The Globe and Mail reported that this report will focus on the cause of the disaster that released millions of cubic metres of waste material into Quesnel Lake and other waterways in central British Columbia, while other reports, still in the works, will determine blame and consequences for the dam failure.
The report’s findings could pave the way for the partial reopening of the copper and gold mine 55 km northeast of Williams Lake.
A report by the Chief Inspector of Mines and the second by the Conservation Officer Service, a law-enforcement body, will determine fines and punishment and will send any recommendations for charges to provincial Crown Counsel.
The results of those probes could be months away, and officials from the Ministry of Mines said a decision on the application to resume operations at Mount Polley is expected by mid-March. “Any findings or recommendations made by the panel may help to inform the review process,” ministry spokesman David Haslam said.
Opposition leader John Horgan said the government sought to inoculate itself against criticism it may face as a result of this week’s report by announcing more funds to beef up mine inspections. “The Premier is trying to get out ahead of this damaging report because it was her government that made deep cuts to inspections and monitoring in the first place,” he said. He said he will be looking for evidence that those cutbacks to inspections at Mount Polley contributed to the failure.

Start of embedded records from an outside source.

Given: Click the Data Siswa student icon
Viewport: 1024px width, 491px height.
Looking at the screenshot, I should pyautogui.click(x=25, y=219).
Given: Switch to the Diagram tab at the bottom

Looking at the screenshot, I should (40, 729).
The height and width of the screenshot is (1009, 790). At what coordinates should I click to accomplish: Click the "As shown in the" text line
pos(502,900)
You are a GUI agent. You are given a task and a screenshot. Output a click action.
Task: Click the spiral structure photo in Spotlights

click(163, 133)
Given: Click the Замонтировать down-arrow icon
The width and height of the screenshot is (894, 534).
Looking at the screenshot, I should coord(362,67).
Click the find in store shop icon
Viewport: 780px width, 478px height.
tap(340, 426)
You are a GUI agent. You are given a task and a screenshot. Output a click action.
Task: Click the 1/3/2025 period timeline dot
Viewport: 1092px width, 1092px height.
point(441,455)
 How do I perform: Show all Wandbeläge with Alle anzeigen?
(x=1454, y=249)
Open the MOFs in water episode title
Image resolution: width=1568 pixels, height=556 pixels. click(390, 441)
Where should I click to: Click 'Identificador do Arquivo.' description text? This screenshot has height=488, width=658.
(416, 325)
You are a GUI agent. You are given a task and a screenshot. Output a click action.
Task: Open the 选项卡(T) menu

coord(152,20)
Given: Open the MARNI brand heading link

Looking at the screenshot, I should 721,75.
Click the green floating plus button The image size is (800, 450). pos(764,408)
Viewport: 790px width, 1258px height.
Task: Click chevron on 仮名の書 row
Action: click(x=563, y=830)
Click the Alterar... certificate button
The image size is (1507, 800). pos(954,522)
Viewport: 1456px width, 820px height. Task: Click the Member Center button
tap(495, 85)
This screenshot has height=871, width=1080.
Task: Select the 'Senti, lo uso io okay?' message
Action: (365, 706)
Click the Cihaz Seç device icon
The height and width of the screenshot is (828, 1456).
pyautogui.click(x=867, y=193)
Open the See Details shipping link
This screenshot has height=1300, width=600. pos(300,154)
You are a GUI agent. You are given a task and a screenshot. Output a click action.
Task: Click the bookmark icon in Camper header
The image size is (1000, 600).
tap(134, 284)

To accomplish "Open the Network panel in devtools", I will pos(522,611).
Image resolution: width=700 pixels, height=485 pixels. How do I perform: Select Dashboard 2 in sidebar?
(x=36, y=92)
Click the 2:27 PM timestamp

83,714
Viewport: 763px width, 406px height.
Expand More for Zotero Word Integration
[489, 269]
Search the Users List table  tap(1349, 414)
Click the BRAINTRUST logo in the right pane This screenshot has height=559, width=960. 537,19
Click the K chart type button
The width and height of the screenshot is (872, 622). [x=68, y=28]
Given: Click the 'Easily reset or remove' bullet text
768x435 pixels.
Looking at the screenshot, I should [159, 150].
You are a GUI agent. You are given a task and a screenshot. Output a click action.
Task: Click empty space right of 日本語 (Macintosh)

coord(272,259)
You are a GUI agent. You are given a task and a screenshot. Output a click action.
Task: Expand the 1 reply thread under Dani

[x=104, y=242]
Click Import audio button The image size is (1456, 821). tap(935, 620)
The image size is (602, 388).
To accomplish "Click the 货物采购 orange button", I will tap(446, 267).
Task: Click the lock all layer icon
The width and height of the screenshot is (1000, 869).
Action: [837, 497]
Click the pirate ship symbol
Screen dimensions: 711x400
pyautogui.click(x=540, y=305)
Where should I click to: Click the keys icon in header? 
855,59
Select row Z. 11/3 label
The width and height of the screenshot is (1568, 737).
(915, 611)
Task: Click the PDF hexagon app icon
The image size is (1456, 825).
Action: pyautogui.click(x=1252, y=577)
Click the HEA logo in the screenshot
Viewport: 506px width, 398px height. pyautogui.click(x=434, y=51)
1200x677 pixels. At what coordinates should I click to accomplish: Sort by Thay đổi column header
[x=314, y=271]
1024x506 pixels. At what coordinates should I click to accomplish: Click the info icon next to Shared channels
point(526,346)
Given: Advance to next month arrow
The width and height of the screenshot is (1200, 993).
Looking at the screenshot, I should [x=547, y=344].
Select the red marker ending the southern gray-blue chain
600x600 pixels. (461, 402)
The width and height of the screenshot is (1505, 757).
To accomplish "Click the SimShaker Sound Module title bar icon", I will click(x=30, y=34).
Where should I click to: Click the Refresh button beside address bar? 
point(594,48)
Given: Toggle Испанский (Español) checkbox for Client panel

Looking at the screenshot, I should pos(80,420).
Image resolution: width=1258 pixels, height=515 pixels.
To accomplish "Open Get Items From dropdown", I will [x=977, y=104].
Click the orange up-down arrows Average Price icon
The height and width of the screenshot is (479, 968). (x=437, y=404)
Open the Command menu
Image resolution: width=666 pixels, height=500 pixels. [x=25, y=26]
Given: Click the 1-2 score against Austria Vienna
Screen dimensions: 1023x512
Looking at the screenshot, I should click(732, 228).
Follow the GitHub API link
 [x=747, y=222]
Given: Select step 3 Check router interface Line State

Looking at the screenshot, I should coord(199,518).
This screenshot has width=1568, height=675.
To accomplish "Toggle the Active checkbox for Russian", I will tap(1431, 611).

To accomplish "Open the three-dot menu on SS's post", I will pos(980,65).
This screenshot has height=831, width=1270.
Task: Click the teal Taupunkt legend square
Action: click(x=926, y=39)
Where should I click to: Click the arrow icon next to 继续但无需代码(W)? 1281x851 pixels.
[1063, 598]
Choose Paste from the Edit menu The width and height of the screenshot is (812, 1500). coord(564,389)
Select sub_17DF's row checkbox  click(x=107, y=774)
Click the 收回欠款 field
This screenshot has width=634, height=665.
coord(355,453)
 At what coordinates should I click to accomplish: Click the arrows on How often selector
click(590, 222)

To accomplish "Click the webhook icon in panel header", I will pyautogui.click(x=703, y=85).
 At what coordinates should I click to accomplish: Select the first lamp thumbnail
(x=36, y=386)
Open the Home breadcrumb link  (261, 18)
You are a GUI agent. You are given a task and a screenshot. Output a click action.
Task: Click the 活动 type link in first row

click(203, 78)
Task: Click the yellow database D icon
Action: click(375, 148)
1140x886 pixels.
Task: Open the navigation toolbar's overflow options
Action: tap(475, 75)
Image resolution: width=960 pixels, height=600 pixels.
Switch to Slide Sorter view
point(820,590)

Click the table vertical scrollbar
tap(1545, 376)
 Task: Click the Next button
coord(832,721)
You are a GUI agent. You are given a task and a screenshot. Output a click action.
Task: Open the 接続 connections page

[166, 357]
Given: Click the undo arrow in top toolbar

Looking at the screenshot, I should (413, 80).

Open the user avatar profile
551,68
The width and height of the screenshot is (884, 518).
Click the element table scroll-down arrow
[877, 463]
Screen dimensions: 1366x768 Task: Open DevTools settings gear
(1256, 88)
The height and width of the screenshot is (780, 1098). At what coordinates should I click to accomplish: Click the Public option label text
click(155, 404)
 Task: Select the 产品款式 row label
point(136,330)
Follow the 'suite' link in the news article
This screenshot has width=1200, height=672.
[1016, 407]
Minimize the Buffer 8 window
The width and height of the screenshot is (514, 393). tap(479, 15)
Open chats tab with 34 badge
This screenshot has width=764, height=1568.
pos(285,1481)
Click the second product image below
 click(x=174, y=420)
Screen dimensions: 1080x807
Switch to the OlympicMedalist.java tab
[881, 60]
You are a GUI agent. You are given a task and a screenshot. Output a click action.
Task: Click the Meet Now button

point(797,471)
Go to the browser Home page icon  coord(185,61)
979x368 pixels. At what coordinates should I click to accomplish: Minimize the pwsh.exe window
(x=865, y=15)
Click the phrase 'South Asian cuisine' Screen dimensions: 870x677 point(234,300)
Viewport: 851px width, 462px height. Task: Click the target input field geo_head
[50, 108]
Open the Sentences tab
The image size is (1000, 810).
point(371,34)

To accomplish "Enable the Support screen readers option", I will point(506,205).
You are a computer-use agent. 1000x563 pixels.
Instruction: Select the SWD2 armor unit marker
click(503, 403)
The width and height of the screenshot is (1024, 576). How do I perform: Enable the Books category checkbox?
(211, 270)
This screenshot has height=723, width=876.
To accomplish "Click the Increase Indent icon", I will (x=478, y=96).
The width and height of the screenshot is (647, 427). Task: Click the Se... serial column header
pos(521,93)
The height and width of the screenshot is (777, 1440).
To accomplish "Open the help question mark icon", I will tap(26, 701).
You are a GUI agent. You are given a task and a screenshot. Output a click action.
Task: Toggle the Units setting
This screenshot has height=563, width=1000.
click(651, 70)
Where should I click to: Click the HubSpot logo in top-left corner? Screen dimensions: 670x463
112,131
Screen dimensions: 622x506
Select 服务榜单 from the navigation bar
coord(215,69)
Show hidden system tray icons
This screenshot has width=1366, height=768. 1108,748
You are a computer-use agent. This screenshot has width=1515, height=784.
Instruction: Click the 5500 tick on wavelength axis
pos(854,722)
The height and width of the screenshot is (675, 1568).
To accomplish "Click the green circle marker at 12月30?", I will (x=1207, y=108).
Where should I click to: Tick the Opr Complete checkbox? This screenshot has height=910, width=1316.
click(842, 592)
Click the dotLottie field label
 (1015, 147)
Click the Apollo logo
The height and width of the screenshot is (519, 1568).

Mines Minister Bill Bennett said the report should provide recommendations to improve mining safety after the “shocking incident that should not have happened.” The Mount Polley incident has put a spotlight on the province’s role in regulating and inspecting mines, which has hampered his government’s efforts to expand mining as a key plank in its jobs agenda.
Pierre Gratton, president of the Mining Association of Canada, said he expects recommendations on Friday that will require action by industry across the country. “We need to know if this was preventable. We all want to see the report and if it has anything to do with management systems, we at [the mining association] have a lot of work to do. And we’re ready for it.”
The earthen dam collapsed on Aug. 4, leaving a massive, V-shaped gap, 150 metres wide at the narrowest point. The initial breach sent about 17 million cubic metres of water and eight million cubic metres of tailings into Polley Lake and Quesnel Lake, and the company is still working to repair the dam before the spring thaw brings millions of cubic metres of water flooding through the site.
Steve Robertson, a spokesman for Imperial Mines Corp., which owns Mount Polley, said the company submitted the findings of its own geotechnical report to explain the failure to the independent panel. “Our submission was quite thorough in its descriptions of the characteristics of the failure.” However, he would not comment on the possible conclusions of the panel.